Justice of the Nevada Supreme Court (Seat D)
- In office April 26, 1965 – 1977
- Appointed by: Grant Sawyer
- Preceded by: Frank McNamee
- Succeeded by: Noel Manoukian

Personal details
- Born: March 8, 1916 Amherst, Wisconsin, US
- Died: October 3, 2005 (aged 89) Encinitas, California, US

= David Zenoff =

American judge

David Zenoff (March 8, 1916 - October 3, 2005) was an American judge from Nevada.

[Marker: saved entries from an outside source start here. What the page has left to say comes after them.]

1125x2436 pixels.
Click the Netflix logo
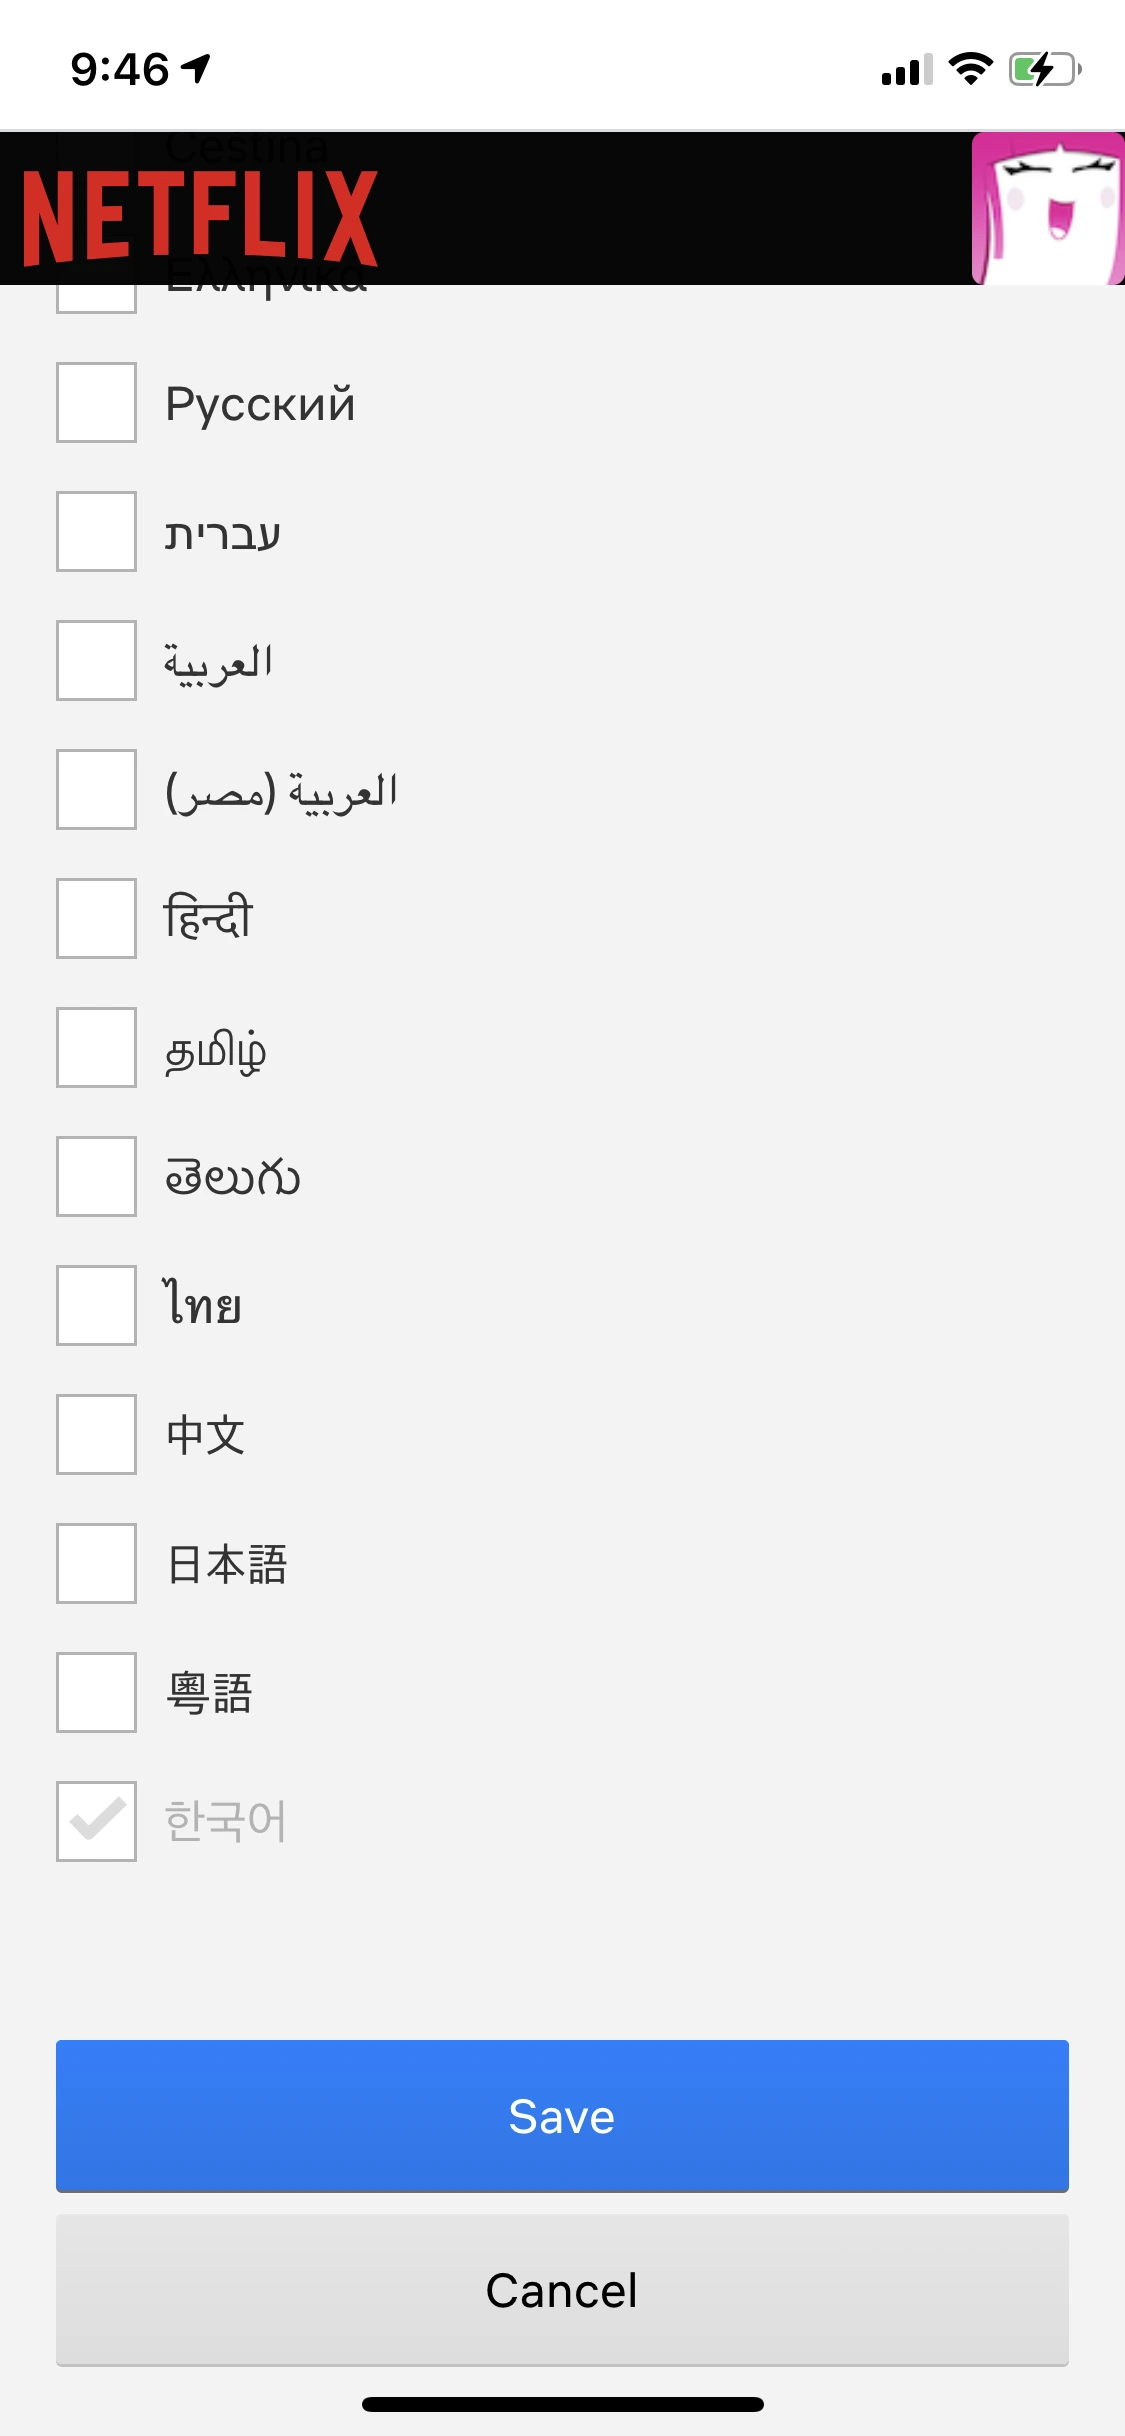point(200,213)
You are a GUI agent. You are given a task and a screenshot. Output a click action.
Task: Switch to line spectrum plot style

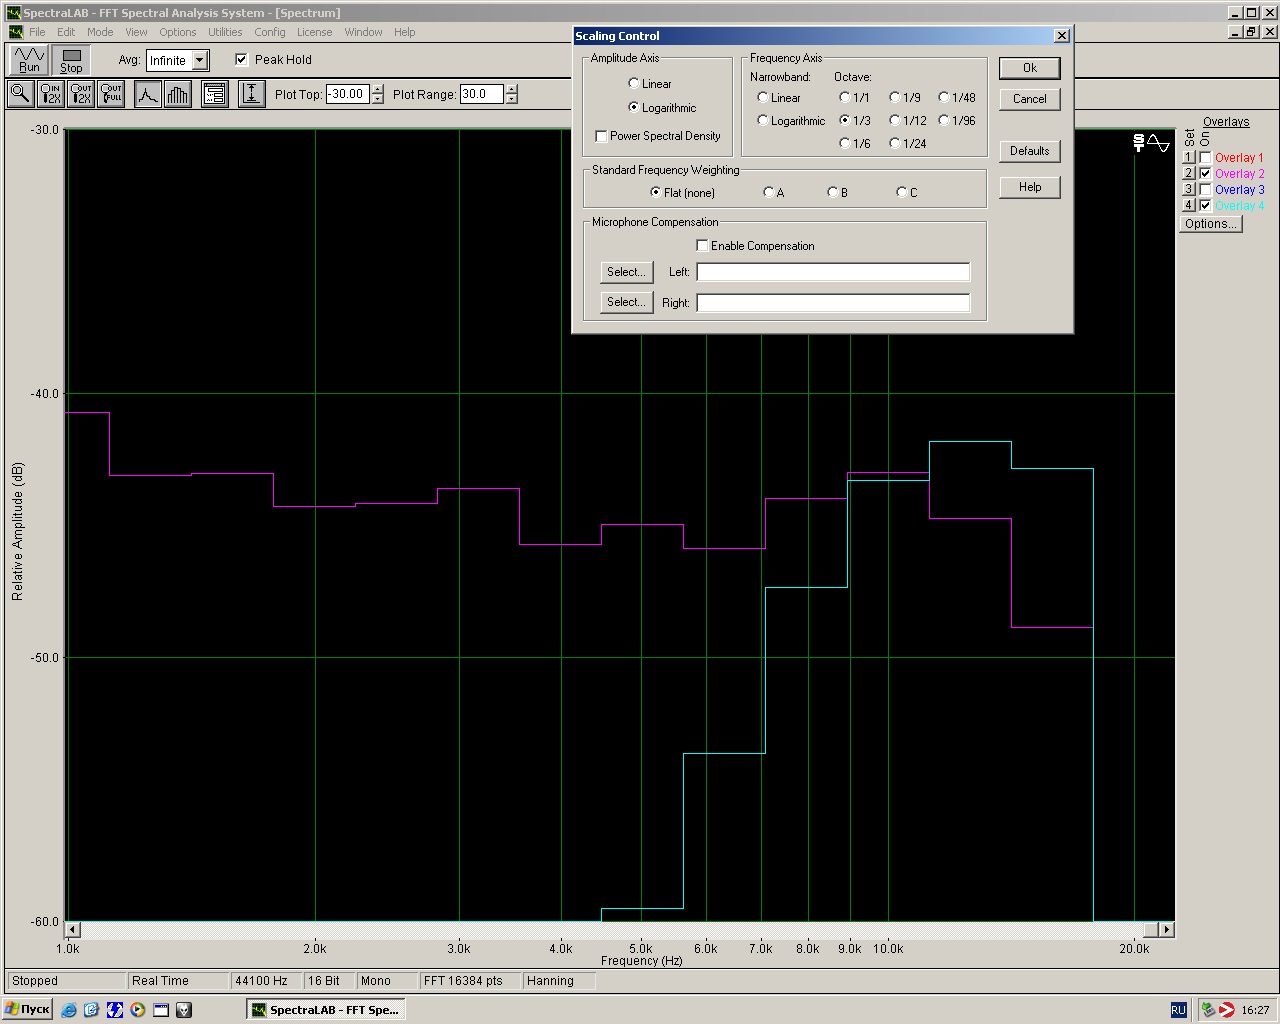(148, 94)
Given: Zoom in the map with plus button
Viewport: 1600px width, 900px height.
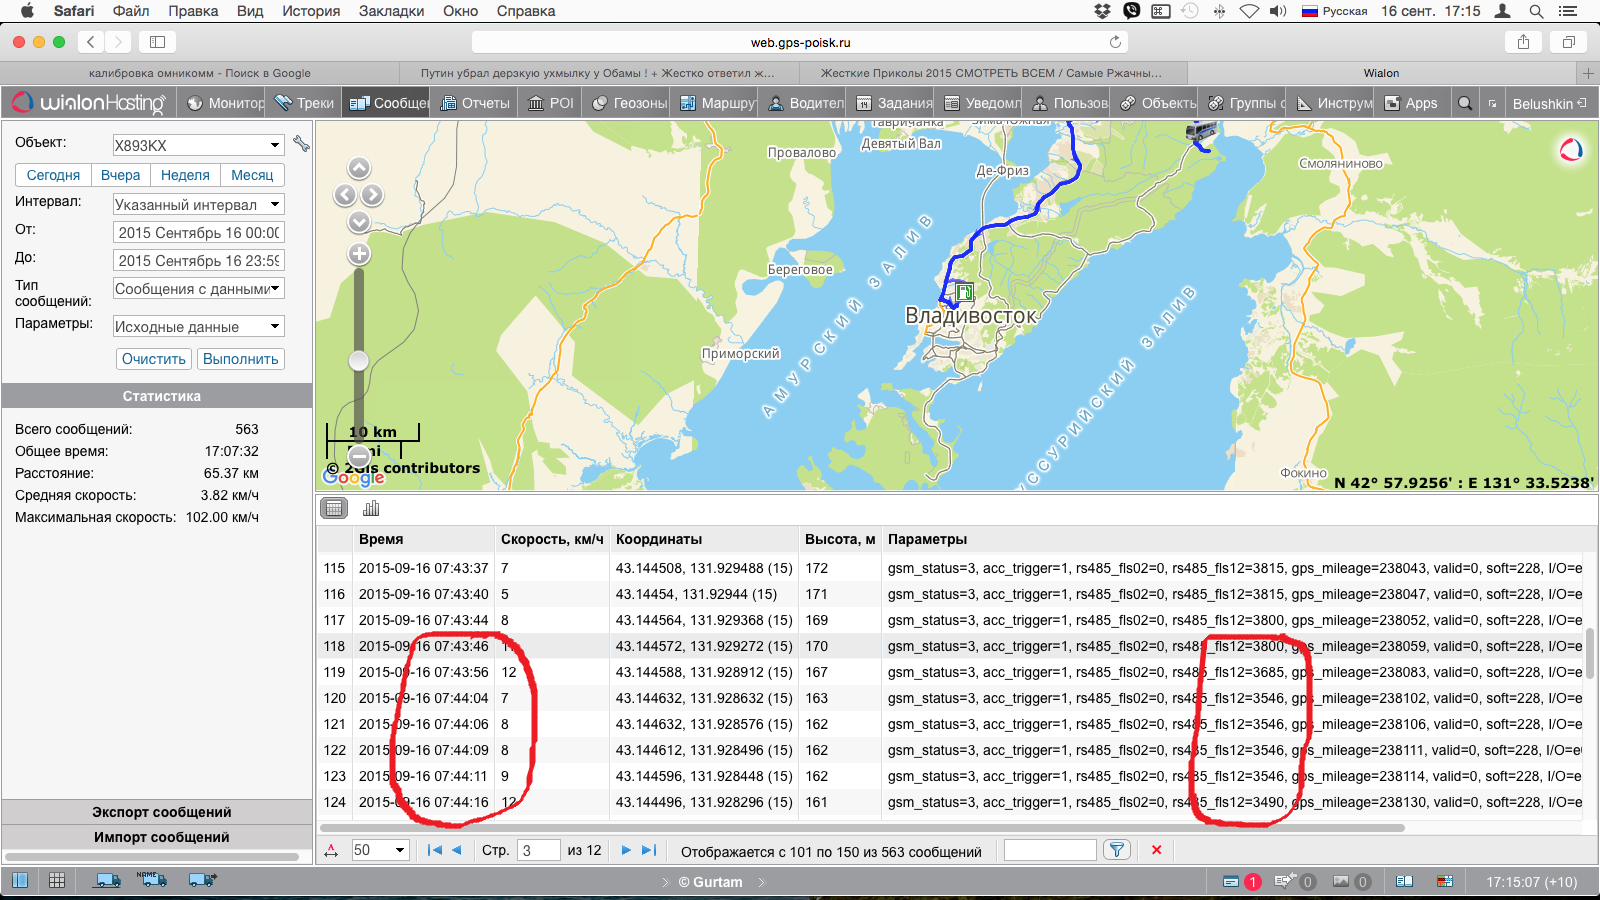Looking at the screenshot, I should pyautogui.click(x=359, y=254).
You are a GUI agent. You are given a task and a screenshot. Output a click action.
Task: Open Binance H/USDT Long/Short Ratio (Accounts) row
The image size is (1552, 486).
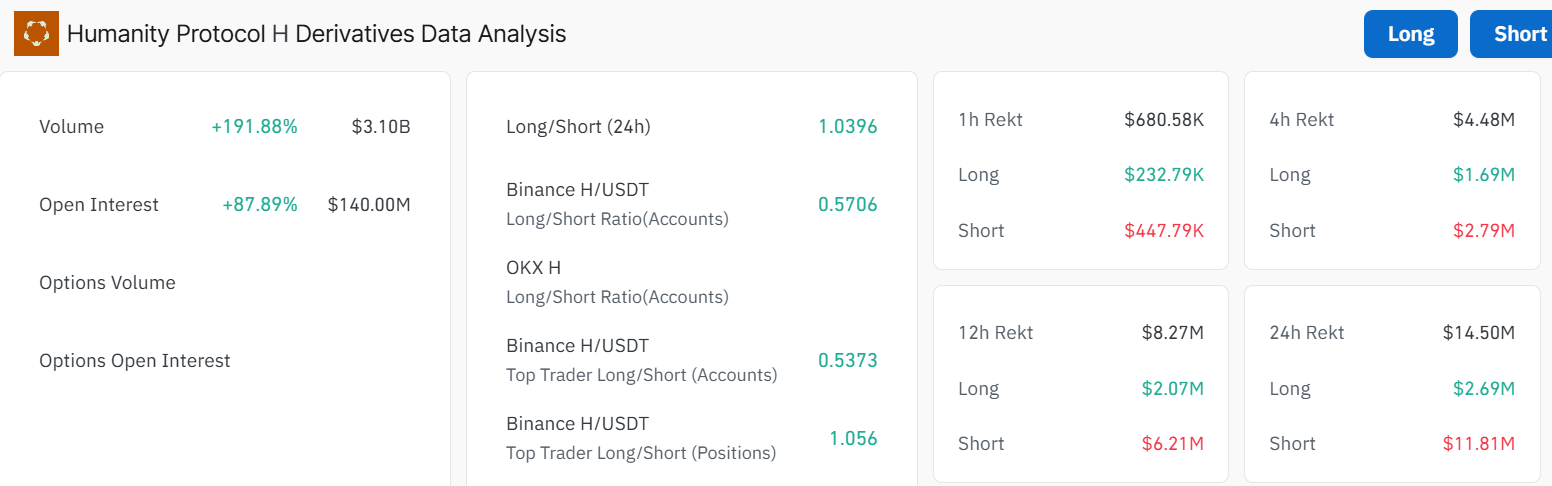(692, 204)
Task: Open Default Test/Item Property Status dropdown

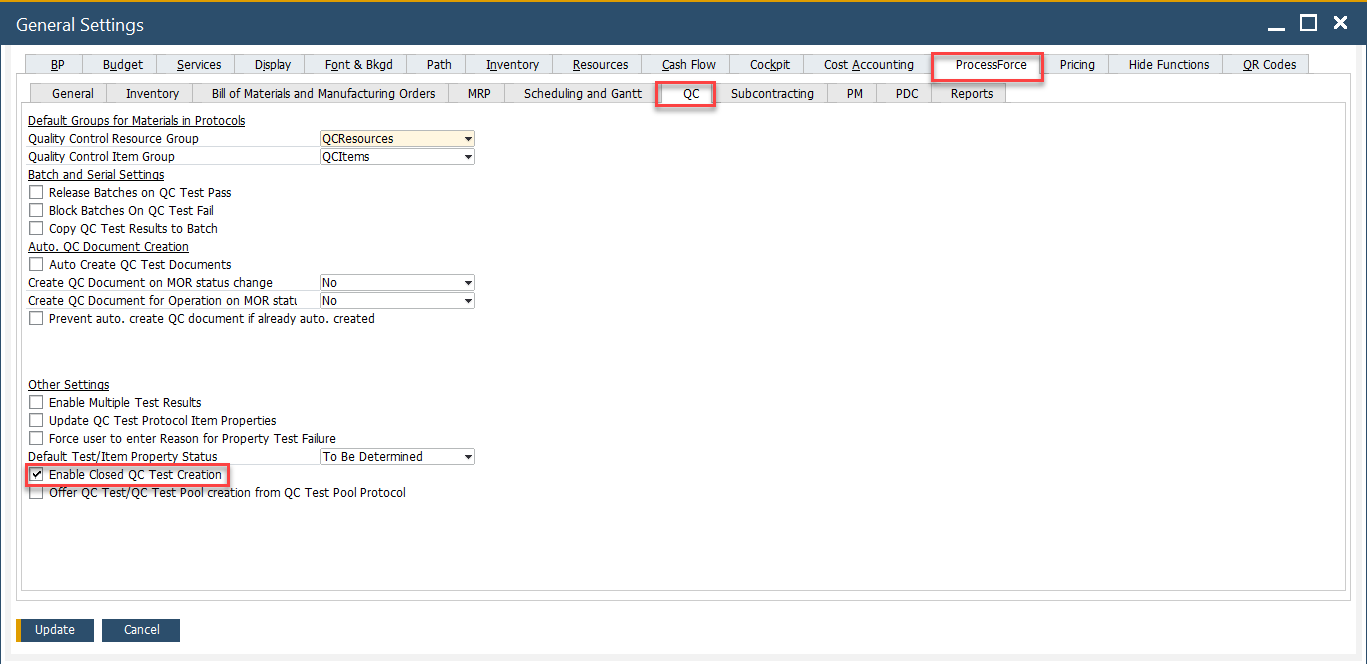Action: click(468, 457)
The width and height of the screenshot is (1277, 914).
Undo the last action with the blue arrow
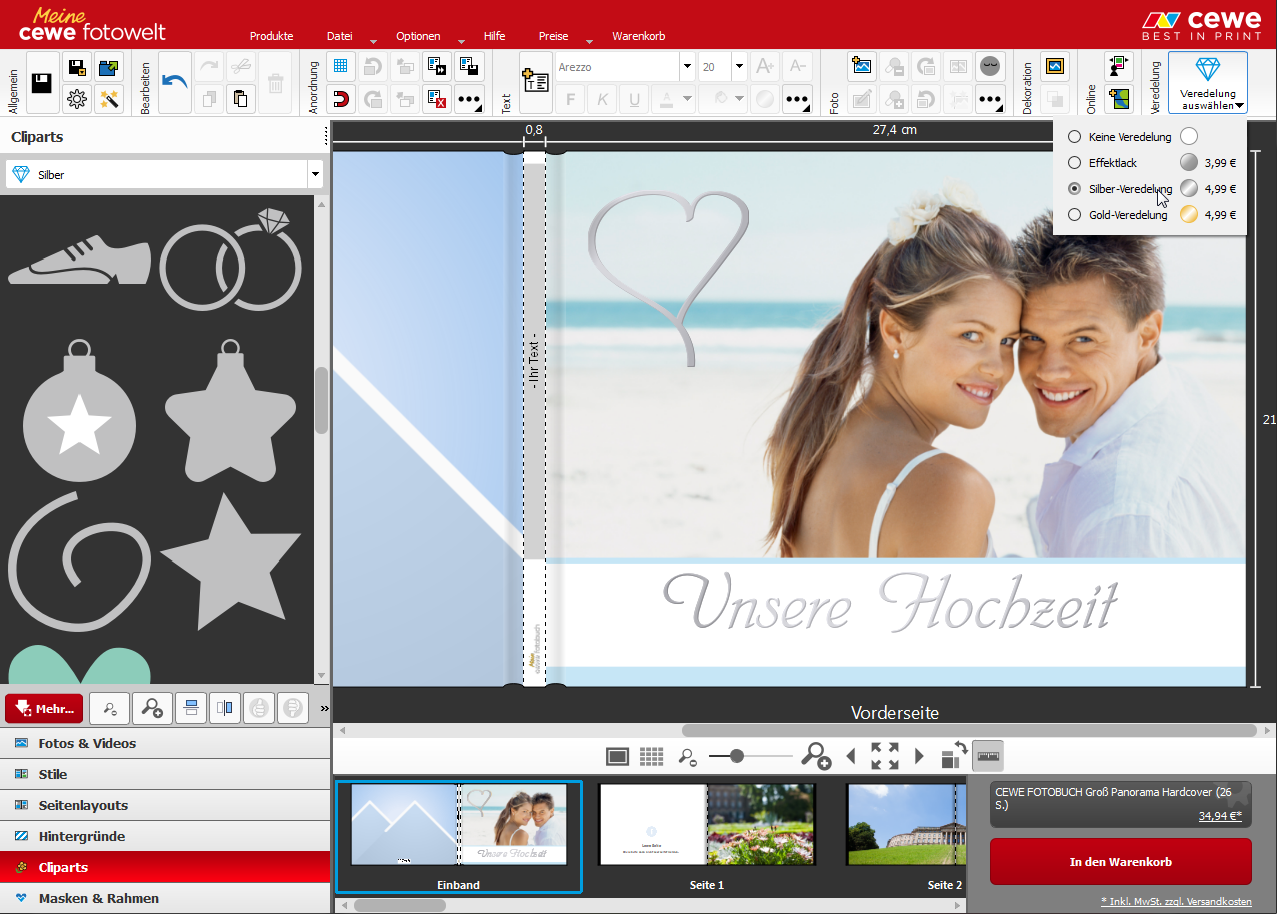tap(175, 82)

Born in Amherst, Wisconsin, Zenoff received his law degree from the University of Wisconsin. He served as a major in the United States Marine Corps during World War II, earning a Bronze Star. He moved to Las Vegas, Nevada, and was admitted to the Nevada bar in 1948. He served as a justice of the Nevada Supreme Court from 1965 until 1977.

On May 1, 1967, Judge Zenoff presided over the wedding of Elvis and Priscilla Presley. He also presided over the divorce between Eddie Fisher and Debbie Reynolds.

Judge Zenoff helped found the juvenile justice system in Clark County, Nevada and the county juvenile detention center (David Zenoff Hall) is named after him.

His spouse was Beverly Banks. They had three children.

He retired to La Costa in Carlsbad, California, and died in the Scripps Hospital in Encinitas.